What you have to do -
Below are records; reproduce exactly the lines from the one that has "This screenshot has height=981, width=1570." through the one that has "Given: Expand the 排列 arrange dropdown", ends included, and nothing more.
BEGIN Provided records
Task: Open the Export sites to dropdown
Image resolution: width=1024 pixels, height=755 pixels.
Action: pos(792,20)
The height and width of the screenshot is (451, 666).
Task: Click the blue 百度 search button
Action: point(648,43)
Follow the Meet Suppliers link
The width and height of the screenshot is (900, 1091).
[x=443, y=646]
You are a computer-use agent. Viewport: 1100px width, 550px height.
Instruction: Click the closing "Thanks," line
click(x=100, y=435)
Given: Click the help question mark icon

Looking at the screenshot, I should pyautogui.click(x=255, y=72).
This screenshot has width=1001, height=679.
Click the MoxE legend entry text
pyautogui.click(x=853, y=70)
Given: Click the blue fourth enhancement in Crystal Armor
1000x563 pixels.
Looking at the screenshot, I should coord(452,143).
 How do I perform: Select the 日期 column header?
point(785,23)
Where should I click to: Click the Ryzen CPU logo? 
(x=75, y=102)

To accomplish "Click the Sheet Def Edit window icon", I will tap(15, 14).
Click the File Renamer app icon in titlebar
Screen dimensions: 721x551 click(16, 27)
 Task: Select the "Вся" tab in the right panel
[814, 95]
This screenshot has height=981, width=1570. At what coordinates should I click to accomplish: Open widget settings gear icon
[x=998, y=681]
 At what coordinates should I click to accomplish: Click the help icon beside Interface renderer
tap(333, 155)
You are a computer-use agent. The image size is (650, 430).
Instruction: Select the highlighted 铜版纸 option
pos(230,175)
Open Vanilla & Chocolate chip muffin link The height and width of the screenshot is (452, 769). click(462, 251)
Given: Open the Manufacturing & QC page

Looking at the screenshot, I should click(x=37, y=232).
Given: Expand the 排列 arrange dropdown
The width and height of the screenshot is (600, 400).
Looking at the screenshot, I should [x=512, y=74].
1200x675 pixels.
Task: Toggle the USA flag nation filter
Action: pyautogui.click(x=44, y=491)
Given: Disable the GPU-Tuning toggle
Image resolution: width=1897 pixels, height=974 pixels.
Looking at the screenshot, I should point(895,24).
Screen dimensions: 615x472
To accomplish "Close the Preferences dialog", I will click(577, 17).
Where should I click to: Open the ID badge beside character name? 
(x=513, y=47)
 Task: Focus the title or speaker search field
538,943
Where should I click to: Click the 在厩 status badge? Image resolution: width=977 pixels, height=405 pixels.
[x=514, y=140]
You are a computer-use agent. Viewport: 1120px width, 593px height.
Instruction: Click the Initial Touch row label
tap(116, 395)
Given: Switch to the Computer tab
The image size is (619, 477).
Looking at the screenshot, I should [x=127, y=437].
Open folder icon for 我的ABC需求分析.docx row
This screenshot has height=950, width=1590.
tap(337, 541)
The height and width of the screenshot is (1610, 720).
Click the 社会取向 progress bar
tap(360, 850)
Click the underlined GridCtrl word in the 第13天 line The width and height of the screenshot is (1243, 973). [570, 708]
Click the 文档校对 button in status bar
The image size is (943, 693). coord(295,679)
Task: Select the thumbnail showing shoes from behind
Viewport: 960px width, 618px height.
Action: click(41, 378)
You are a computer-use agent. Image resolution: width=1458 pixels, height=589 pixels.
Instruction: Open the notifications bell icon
END Provided records
Written solution -
This screenshot has height=981, width=1570. At what coordinates should I click to accomplish: Open widget settings gear icon
[x=998, y=681]
 At what coordinates should I click to accomplish: Click the help icon beside Interface renderer
tap(333, 155)
You are a computer-use agent. The image size is (650, 430).
Instruction: Select the highlighted 铜版纸 option
pos(230,175)
Open Vanilla & Chocolate chip muffin link The height and width of the screenshot is (452, 769). click(462, 251)
Given: Open the Manufacturing & QC page

Looking at the screenshot, I should click(x=37, y=232).
Given: Expand the 排列 arrange dropdown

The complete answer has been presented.